- WORK INSTRUCTIONS: Reproduce exactly the lines below from the one containing "Viewport: 1641px width, 651px height." through the one containing "You are a computer-use agent. This", including both, and nothing else.

Dataset items
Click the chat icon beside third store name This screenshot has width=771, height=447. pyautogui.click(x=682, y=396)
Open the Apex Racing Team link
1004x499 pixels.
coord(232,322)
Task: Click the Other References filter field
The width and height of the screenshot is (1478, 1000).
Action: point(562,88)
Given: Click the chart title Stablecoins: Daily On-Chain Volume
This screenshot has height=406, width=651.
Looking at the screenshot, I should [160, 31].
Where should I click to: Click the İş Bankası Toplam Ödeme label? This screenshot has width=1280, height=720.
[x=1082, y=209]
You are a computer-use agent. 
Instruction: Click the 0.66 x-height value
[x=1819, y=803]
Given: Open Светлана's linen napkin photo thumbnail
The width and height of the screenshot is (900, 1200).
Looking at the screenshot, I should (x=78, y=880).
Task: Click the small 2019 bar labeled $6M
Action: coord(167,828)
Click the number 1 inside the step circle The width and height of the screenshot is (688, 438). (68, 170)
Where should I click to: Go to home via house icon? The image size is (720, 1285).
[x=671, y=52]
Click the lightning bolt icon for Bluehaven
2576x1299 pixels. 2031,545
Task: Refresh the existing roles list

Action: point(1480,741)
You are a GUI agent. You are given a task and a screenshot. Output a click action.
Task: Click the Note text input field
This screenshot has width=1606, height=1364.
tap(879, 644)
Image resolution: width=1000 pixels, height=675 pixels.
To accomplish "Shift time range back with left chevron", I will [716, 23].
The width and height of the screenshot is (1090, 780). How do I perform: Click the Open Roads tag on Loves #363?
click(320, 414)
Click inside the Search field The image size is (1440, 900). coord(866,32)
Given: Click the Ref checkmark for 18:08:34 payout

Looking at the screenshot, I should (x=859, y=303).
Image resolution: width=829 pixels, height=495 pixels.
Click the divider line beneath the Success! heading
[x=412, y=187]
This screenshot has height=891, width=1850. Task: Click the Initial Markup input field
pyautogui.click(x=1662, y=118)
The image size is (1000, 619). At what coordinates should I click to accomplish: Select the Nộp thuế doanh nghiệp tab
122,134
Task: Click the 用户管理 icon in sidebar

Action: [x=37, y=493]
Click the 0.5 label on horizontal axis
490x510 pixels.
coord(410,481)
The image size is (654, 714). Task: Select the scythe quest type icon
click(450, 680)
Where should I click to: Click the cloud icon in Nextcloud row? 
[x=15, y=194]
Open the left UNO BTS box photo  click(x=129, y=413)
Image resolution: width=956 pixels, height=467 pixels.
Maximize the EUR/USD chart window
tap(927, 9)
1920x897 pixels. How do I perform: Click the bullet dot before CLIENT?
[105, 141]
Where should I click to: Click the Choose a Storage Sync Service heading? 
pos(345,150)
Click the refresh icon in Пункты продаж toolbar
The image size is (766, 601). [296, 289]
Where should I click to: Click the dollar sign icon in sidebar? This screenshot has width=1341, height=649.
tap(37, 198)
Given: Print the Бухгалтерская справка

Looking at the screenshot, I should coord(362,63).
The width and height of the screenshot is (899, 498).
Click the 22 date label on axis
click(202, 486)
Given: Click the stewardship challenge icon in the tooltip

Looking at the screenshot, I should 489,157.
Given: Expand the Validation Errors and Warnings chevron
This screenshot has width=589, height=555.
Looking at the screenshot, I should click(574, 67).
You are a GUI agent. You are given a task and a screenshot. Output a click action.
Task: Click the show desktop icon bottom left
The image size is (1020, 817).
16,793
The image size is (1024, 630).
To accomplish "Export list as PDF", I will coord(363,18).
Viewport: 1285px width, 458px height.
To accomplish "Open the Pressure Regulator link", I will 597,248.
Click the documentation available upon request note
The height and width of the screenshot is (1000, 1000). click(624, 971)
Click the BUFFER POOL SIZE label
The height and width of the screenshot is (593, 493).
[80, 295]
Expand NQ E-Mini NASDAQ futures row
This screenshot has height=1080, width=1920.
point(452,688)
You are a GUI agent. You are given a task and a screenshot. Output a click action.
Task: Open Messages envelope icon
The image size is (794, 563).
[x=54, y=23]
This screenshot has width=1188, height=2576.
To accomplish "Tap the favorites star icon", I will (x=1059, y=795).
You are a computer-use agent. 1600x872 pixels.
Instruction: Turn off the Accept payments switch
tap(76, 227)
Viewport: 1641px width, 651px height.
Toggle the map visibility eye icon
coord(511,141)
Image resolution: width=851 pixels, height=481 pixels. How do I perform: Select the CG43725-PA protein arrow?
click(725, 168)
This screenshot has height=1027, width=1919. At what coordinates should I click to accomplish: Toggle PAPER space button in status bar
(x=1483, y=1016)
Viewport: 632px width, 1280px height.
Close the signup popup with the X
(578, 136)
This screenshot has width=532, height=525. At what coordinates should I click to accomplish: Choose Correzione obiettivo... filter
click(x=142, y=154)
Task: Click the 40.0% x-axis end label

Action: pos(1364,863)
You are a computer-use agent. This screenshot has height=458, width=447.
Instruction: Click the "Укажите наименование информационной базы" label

- RESPONSE TO THIS TASK:
Viewport: 1641px width, 651px height.
Toggle the map visibility eye icon
coord(511,141)
Image resolution: width=851 pixels, height=481 pixels. How do I perform: Select the CG43725-PA protein arrow?
click(725, 168)
This screenshot has height=1027, width=1919. At what coordinates should I click to accomplish: Toggle PAPER space button in status bar
(x=1483, y=1016)
Viewport: 632px width, 1280px height.
Close the signup popup with the X
(578, 136)
This screenshot has width=532, height=525. At what coordinates should I click to accomplish: Choose Correzione obiettivo... filter
click(x=142, y=154)
Task: Click the 40.0% x-axis end label

Action: pos(1364,863)
You are a computer-use agent. This screenshot has height=458, width=447.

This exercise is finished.